The data below:
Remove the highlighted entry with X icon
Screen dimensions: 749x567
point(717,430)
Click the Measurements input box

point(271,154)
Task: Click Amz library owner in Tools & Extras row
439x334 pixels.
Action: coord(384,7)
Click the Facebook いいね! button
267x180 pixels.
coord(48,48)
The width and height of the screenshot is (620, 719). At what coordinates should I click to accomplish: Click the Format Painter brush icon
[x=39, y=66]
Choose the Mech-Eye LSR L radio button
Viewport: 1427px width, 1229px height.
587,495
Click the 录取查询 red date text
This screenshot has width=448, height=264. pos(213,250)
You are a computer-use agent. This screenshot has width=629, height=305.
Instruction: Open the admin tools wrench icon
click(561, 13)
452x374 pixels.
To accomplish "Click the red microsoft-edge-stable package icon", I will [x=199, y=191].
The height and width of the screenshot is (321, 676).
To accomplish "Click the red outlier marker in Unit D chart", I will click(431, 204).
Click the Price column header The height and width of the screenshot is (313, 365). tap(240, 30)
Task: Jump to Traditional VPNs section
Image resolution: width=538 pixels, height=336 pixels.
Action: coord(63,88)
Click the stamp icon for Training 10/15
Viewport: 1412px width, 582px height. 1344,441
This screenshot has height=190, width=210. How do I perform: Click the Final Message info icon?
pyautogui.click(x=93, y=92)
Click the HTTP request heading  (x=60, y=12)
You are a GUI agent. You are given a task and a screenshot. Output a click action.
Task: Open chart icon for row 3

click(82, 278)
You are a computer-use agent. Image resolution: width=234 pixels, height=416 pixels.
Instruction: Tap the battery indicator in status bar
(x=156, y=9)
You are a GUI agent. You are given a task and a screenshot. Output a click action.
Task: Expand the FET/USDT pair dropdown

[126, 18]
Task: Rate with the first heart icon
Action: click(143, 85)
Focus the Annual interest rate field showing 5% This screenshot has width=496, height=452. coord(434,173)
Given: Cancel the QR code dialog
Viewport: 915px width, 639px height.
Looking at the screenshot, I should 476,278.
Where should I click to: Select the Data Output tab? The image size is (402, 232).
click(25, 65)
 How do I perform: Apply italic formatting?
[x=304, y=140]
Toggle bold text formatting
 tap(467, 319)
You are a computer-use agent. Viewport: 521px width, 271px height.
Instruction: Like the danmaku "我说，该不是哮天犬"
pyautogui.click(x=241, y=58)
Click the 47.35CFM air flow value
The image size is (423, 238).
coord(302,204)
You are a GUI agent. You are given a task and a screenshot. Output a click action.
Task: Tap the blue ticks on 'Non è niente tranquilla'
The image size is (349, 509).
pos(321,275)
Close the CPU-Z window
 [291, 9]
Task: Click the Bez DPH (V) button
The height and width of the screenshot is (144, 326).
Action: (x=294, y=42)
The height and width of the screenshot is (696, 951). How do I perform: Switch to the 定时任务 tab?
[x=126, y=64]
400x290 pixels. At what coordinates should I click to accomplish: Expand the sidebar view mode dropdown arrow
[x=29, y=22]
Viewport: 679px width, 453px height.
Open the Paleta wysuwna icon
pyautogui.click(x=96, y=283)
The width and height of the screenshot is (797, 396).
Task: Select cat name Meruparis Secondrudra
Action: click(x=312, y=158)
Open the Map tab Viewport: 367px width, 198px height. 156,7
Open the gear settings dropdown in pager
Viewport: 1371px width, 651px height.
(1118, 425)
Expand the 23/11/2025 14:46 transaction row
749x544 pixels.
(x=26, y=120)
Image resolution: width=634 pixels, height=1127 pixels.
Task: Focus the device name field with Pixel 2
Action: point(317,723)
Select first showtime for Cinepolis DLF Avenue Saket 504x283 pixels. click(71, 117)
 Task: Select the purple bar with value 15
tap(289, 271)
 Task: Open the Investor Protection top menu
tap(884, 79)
End of The data.
Check each line of the records for the string "will" and copy those that have it.

Written solution -
To accomplish "Click the red microsoft-edge-stable package icon", I will [x=199, y=191].
To accomplish "Click the red outlier marker in Unit D chart", I will click(431, 204).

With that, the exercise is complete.